Records from a collection
= = = =
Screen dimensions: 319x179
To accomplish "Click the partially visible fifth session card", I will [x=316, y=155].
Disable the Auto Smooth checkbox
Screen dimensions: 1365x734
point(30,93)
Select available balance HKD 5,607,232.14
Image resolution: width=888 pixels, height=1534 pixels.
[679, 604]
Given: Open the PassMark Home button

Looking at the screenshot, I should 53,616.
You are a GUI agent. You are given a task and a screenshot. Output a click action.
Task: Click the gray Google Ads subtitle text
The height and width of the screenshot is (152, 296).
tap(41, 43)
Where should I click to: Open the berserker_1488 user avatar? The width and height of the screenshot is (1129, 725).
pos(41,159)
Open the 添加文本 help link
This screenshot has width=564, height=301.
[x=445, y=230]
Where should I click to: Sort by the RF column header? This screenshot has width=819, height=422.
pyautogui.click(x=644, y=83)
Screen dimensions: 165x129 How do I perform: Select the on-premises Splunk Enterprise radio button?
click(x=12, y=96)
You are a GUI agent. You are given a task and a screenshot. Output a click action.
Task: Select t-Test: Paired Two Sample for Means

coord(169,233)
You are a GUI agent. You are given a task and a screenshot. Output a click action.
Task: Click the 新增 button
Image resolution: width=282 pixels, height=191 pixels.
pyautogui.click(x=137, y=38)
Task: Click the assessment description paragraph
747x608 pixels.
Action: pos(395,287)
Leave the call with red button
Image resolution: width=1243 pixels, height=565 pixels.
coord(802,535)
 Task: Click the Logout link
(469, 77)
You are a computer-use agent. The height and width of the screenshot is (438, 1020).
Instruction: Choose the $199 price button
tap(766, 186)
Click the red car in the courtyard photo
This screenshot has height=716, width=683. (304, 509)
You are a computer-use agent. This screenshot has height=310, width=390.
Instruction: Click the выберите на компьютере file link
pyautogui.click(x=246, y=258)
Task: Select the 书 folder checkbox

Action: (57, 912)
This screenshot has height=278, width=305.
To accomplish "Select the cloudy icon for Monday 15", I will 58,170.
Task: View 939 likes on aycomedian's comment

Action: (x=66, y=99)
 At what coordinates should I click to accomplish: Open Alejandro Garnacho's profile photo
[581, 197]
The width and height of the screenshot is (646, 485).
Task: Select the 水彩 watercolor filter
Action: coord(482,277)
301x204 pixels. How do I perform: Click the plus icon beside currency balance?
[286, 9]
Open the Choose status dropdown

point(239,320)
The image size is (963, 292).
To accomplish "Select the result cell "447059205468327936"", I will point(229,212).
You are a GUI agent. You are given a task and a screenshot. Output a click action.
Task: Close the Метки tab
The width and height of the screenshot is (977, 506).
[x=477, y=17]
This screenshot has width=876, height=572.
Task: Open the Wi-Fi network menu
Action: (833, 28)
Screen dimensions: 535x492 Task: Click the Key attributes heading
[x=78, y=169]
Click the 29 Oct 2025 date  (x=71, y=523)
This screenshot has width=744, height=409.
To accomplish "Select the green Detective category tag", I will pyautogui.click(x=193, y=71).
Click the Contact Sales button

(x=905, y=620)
= = = =
Transcribe each line of the data exactly, skipping none.

Response to the exercise
Screen dimensions: 319x179
To accomplish "Click the partially visible fifth session card", I will [x=316, y=155].
Disable the Auto Smooth checkbox
Screen dimensions: 1365x734
point(30,93)
Select available balance HKD 5,607,232.14
Image resolution: width=888 pixels, height=1534 pixels.
[679, 604]
Given: Open the PassMark Home button

Looking at the screenshot, I should 53,616.
You are a GUI agent. You are given a task and a screenshot. Output a click action.
Task: Click the gray Google Ads subtitle text
The height and width of the screenshot is (152, 296).
tap(41, 43)
Where should I click to: Open the berserker_1488 user avatar? The width and height of the screenshot is (1129, 725).
pos(41,159)
Open the 添加文本 help link
This screenshot has width=564, height=301.
[x=445, y=230]
Where should I click to: Sort by the RF column header? This screenshot has width=819, height=422.
pyautogui.click(x=644, y=83)
Screen dimensions: 165x129 How do I perform: Select the on-premises Splunk Enterprise radio button?
click(x=12, y=96)
You are a GUI agent. You are given a task and a screenshot. Output a click action.
Task: Select t-Test: Paired Two Sample for Means

coord(169,233)
You are a GUI agent. You are given a task and a screenshot. Output a click action.
Task: Click the 新增 button
Image resolution: width=282 pixels, height=191 pixels.
pyautogui.click(x=137, y=38)
Task: Click the assessment description paragraph
747x608 pixels.
Action: pos(395,287)
Leave the call with red button
Image resolution: width=1243 pixels, height=565 pixels.
coord(802,535)
 Task: Click the Logout link
(469, 77)
You are a computer-use agent. The height and width of the screenshot is (438, 1020).
Instruction: Choose the $199 price button
tap(766, 186)
Click the red car in the courtyard photo
This screenshot has height=716, width=683. (304, 509)
You are a computer-use agent. This screenshot has height=310, width=390.
Instruction: Click the выберите на компьютере file link
pyautogui.click(x=246, y=258)
Task: Select the 书 folder checkbox

Action: (57, 912)
This screenshot has height=278, width=305.
To accomplish "Select the cloudy icon for Monday 15", I will 58,170.
Task: View 939 likes on aycomedian's comment

Action: (x=66, y=99)
 At what coordinates should I click to accomplish: Open Alejandro Garnacho's profile photo
[581, 197]
The width and height of the screenshot is (646, 485).
Task: Select the 水彩 watercolor filter
Action: coord(482,277)
301x204 pixels. How do I perform: Click the plus icon beside currency balance?
[286, 9]
Open the Choose status dropdown

point(239,320)
The image size is (963, 292).
To accomplish "Select the result cell "447059205468327936"", I will point(229,212).
You are a GUI agent. You are given a task and a screenshot. Output a click action.
Task: Close the Метки tab
The width and height of the screenshot is (977, 506).
[x=477, y=17]
This screenshot has width=876, height=572.
Task: Open the Wi-Fi network menu
Action: (833, 28)
Screen dimensions: 535x492 Task: Click the Key attributes heading
[x=78, y=169]
Click the 29 Oct 2025 date  (x=71, y=523)
This screenshot has width=744, height=409.
To accomplish "Select the green Detective category tag", I will pyautogui.click(x=193, y=71).
Click the Contact Sales button

(x=905, y=620)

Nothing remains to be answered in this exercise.